Write out the lines from the one containing "Task: Click the Безопасность shield icon" through the end of the lines, both ends included, leaving out the pictures.

— Start of Provided material —

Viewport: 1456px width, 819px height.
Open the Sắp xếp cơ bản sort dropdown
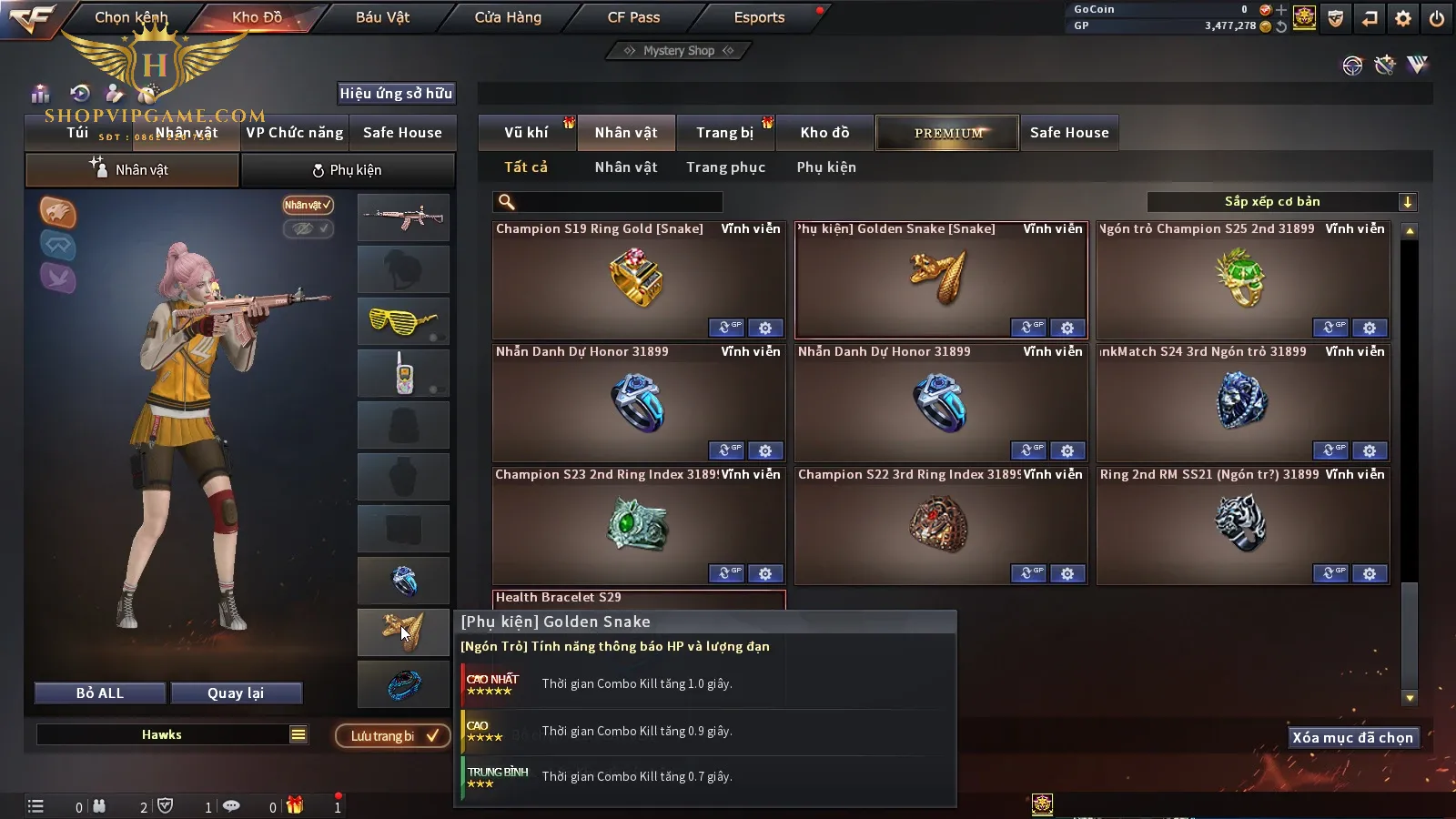1281,202
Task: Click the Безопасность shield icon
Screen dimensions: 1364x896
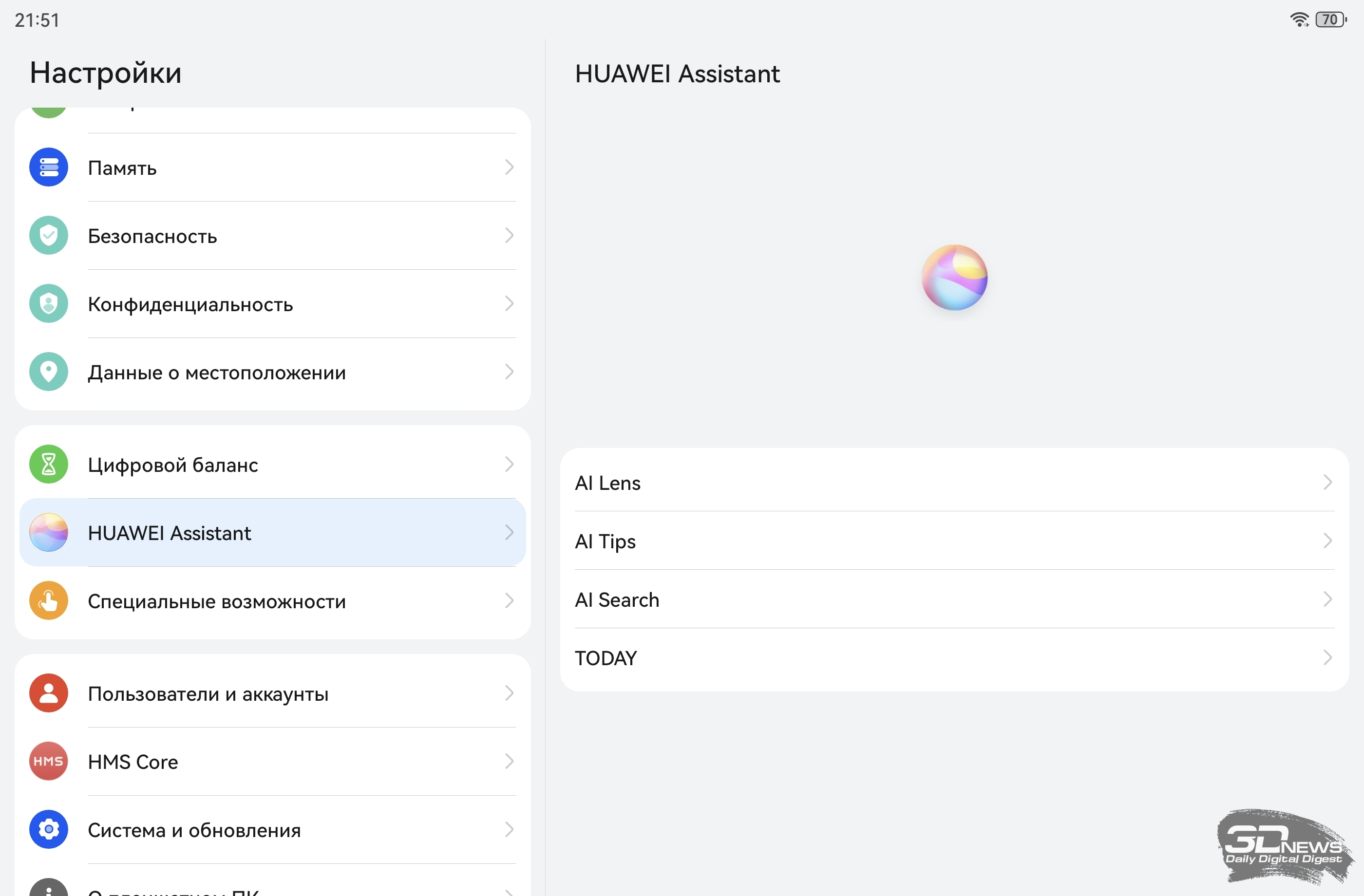Action: pyautogui.click(x=49, y=236)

— End of Provided material —

- **Solution for this exercise**:
Task: Click the Безопасность shield icon
Screen dimensions: 1364x896
Action: pyautogui.click(x=49, y=236)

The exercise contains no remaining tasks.